• **Exercise instructions**:
1. Answer these from the post on the digitisation script:
(a) What kind of scripts has the author developed over the years?
(b) What provides the inspiration for the archiving schema?
(c) What software currently handles the metadata preparation?
2. Copy the part of the post on the digitisation script starting at "The workflow." and ending at "images and PDFs.", swapping "inspiration" for "model".

• **Selected passage**:
_ _ _ _
Cooking with DOS: One [digitisation] script to rule them all!

Over the years I’ve developed a range of Windows Command Line (CMD) scripts to automate stages of our image processing and database tools to join these together into a managed workflow. This year I’m going to try something different and build a single CMD script to take a bunch of images from a scanned item and turn it into a complete digital package in our archive. Regardless of whether I succeed or fail there will be invaluable lessons to be learnt along the way. Join me for the ride as I work though each of the stages.

The workflow.

My inspiration for our archiving schema comes from the Internet Archive and the list of downloadable files available for each item e.g. “The mammals of Australia“. The final file structure will be very similar to this and will include embedded metadata in the images and PDFs.

Embedding metadata requires some preparation of files and to this end I’m building a spreadsheet tool for LibreOffice to remap and prepare the metadata, with the final sidecar files and folder setup being done by a small EXIFTool script. We currently do this with a Filemaker Pro database but that’s highly customised for our specific needs and not easy to share. For every item to be digitised a folder will be created with an XMP sidecar files in it containing the metadata to be embedded.
_ _ _ _
• **Source data**:
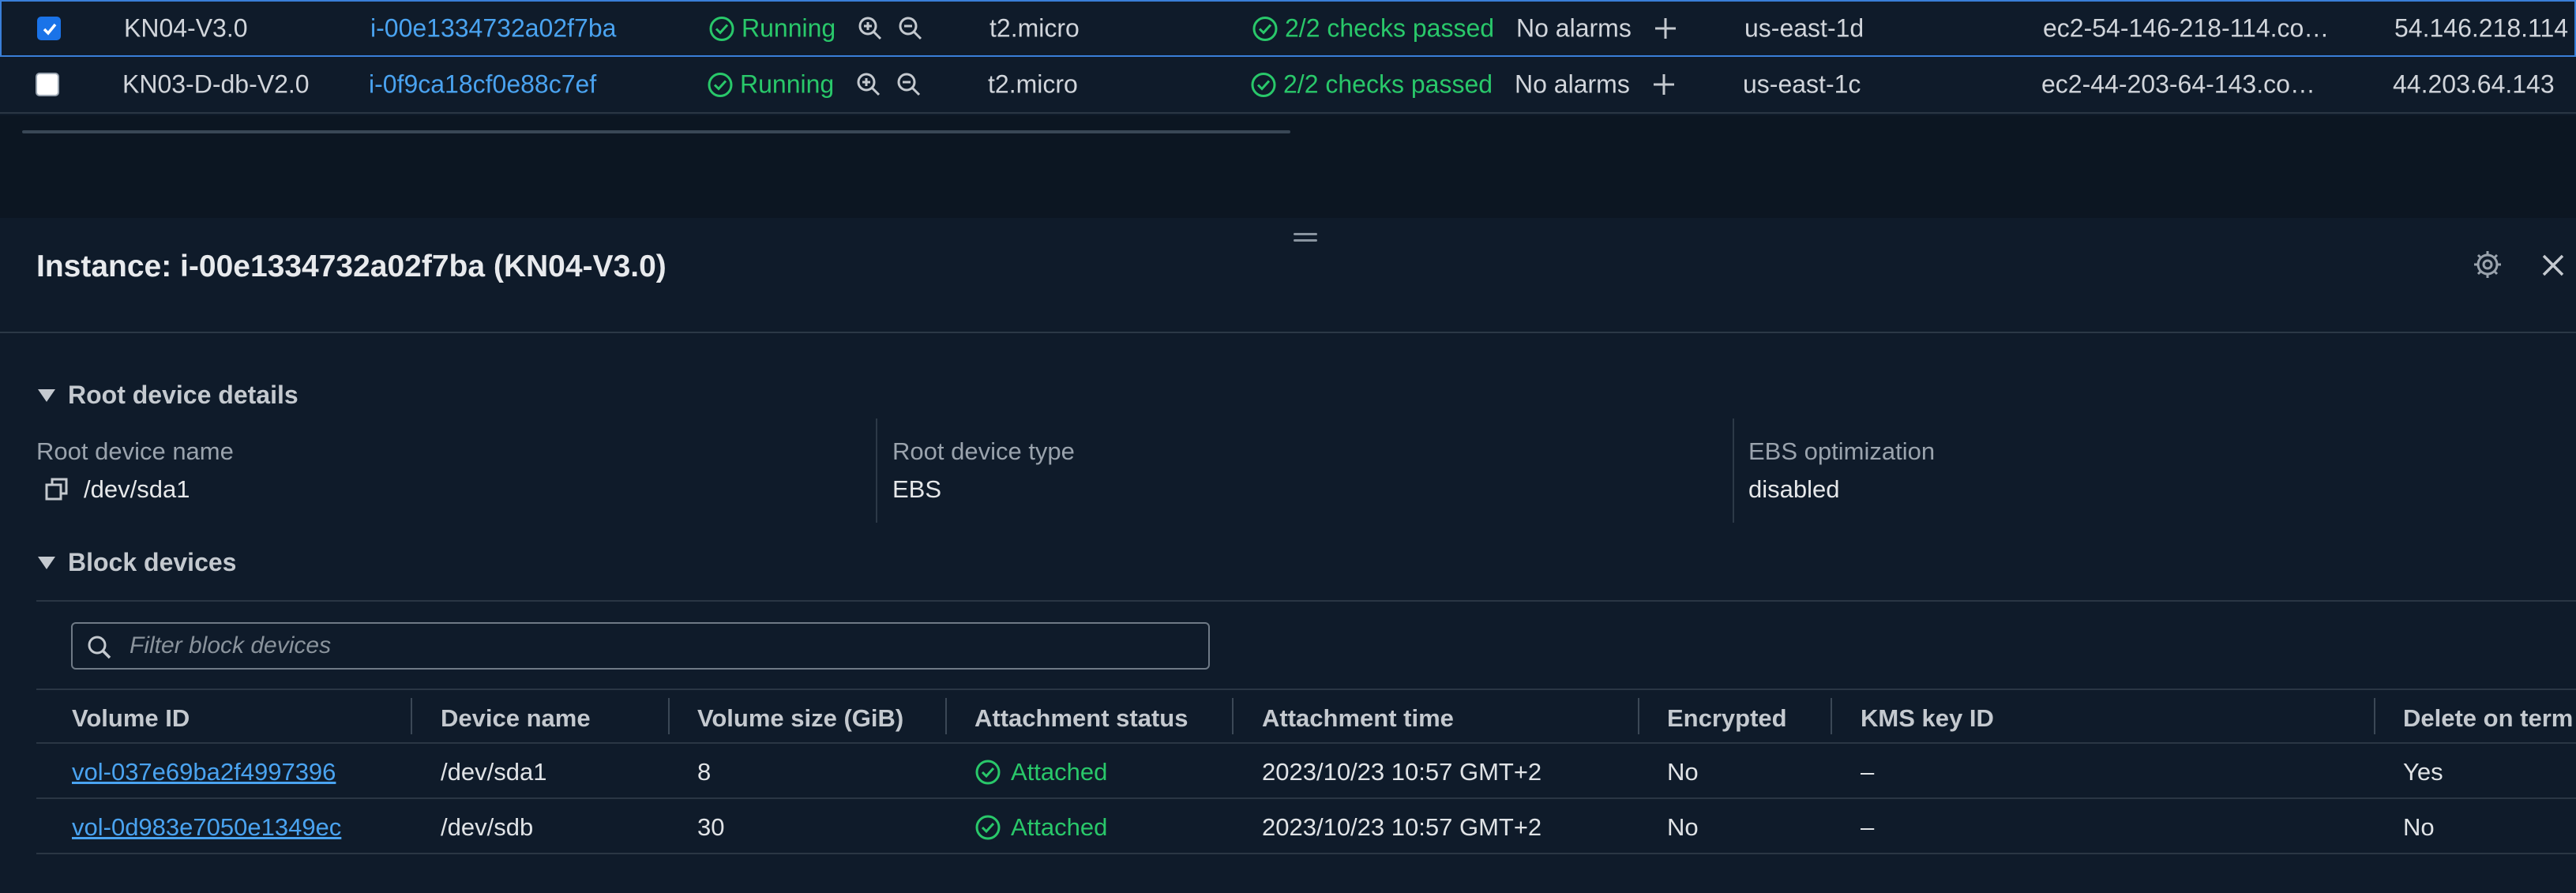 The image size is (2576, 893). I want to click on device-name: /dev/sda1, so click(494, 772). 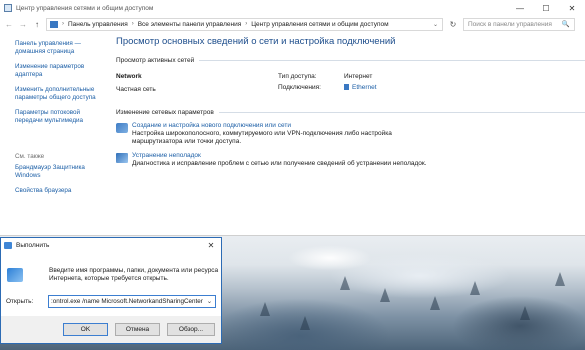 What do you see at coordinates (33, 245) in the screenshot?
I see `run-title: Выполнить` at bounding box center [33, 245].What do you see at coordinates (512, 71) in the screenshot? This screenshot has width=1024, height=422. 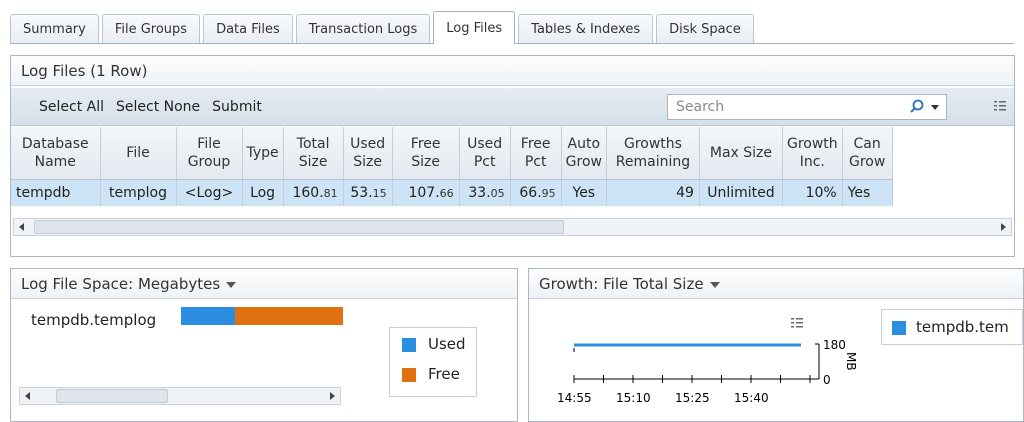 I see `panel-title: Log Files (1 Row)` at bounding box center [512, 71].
_ _ _ _
• **Solutions to the exercise**:
1.
(a) Windows Command Line (CMD) scripts.
(b) The Internet Archive and the list of downloadable files available for each item.
(c) A Filemaker Pro database.

2.
The workflow.

My model for our archiving schema comes from the Internet Archive and the list of downloadable files available for each item e.g. “The mammals of Australia“. The final file structure will be very similar to this and will include embedded metadata in the images and PDFs.